Re: Reviewing feedback on patterns in switch

2022-02-15 Thread Brian Goetz
We're preparing a third preview of type patterns in switch.  Normally we 
would release after a second preview, but (a) we're about to get record 
patterns, which may disclose additional issues with switch, so best to 
keep it open for at least another round, and (b) we're proposing some 
nontrivial changes which deserve another preview.


Here's where we are on these.


1.  Treatment of total patterns in switch / instanceof


Quite honestly, in hindsight, I don't know why we didn't see this 
sooner; the incremental evolution proposed here is more principled than 
where we were in the previous round; now the construct (instanceof, 
switch, etc) *always* gets first crack at enforcing its nullity (and 
exception) opinions, and *then* delegates to the matching semantics of 
the pattern if it decides to do so.  This fully separates pattern 
semantics from conditional construct semantics, rather than complecting 
them (which in turn deprived users of seeing the model more clearly.)  
In hindsight, this is a no-brainer (which is why we preview things.)  
We'll be addressing this in the 3rd preview.



2.  Positioning of guards


Making guards part of switch also feels like a better factoring than 
making them part of patterns; it simplifies patterns and totality, and 
puts switch on a more equal footing with our other conditional 
constructs.  We did go back and forth a few times on this, but having 
given this a few weeks to settle, I'm pretty convinced we'd regret going 
the other way.


There were two sub-points here: (a) is the guard part of the pattern or 
part of switch, and (b) the syntax.  There was general agreement on (a), 
but some had preference for && on (b).  I spent some more time thinking 
about this choice, and have come down firmly on the `when` side of the 
house as a result for a number of reasons.

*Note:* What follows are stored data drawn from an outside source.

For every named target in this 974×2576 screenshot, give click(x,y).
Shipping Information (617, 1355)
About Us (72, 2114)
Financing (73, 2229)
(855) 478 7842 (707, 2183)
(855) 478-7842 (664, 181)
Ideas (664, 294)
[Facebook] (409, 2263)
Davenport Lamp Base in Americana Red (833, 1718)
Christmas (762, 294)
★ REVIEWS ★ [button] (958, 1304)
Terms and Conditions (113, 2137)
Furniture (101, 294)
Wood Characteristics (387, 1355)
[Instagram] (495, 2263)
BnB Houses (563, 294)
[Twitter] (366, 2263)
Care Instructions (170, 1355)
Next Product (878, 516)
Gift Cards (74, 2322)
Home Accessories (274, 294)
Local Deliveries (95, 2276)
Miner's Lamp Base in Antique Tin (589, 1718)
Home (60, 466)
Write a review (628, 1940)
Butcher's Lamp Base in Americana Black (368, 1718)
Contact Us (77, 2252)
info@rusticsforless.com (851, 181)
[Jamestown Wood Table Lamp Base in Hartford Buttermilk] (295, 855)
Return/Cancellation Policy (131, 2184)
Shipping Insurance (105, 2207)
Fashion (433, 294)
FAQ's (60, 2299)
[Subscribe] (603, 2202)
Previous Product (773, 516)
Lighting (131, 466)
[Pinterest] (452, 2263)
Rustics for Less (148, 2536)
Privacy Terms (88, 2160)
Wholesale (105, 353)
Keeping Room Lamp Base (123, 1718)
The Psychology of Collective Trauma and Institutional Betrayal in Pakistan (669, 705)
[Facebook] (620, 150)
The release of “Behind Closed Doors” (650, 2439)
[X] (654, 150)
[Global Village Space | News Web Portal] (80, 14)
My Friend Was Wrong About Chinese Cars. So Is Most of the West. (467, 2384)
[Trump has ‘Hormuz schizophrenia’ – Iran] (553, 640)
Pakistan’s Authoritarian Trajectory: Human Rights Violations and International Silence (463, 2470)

 - Possibility for ambiguity.  If switching over booleans (which we 
will surely eventually be forced into), locutions like `case false && 
false` will be very confusing; it's pure puzzler territory.
 - && has a stronger precedence than keyword-based operators like 
`instanceof`'; we want guards to be weakest here.
 - Using && will confuse users about whether it is part of the 
expression, or part of the switch statement.  If we're deciding it is 
part of the switch, this should be clear, and a `when` clause makes that 
clear.
 - There are future constructs that may take patterns, and may (or may 
not) want to express guard-like behavior, such as `let` statements 
(e.g., let .. when .. else.)  Expressing guards here with && is even 
less evocative of "guard condition" than it is with switches.

 - Users coming from other languages will find `case...when` quite clear.
 - We've talked about "targetless" switches as a possible future 
feature, which express multi-way conditionals:


    switch {
    case when (today() == TUESDAY): ...
    case when (location() == GREENLAND): ...
    ...
    }

This would look quite silly with &&.  Similarly, one could mix guards 
with a targeted switch:


    switch (x) {
    case Time t: ...
    case Place p: ...
    default when (today() == TUESDAY): ... tuesday-specific default
    default: ... regular default ...

Expressing guards that are the whole condition with `when` is much more 
natural than with &&.


tl;dr: inventing a `when` modifier on switch now will save us from 
having to invent something else in the future; choosing && will not.


We can continue to discuss the bikeshed at low volume (at least until we 
start repeating ourselves), but we need to address both of these points 
in the 3rd preview.



3.  Type refinements for GADTs


I've been working through the details here, and there are a number of 
additional touch points where GADTs can provide type refinement, not 
just on the RHS of a case, such as totality and inference.  I'll be 
pulling all these together to try to get a total picture here. It's not 
a blocker for the 3rd preview, it can be a future refinement.



4.  Diamond for type patterns (and record patterns)
This seems desirable, but there are details to work out.  It's not a 
blocker for the 3rd preview, it can be a future refinement.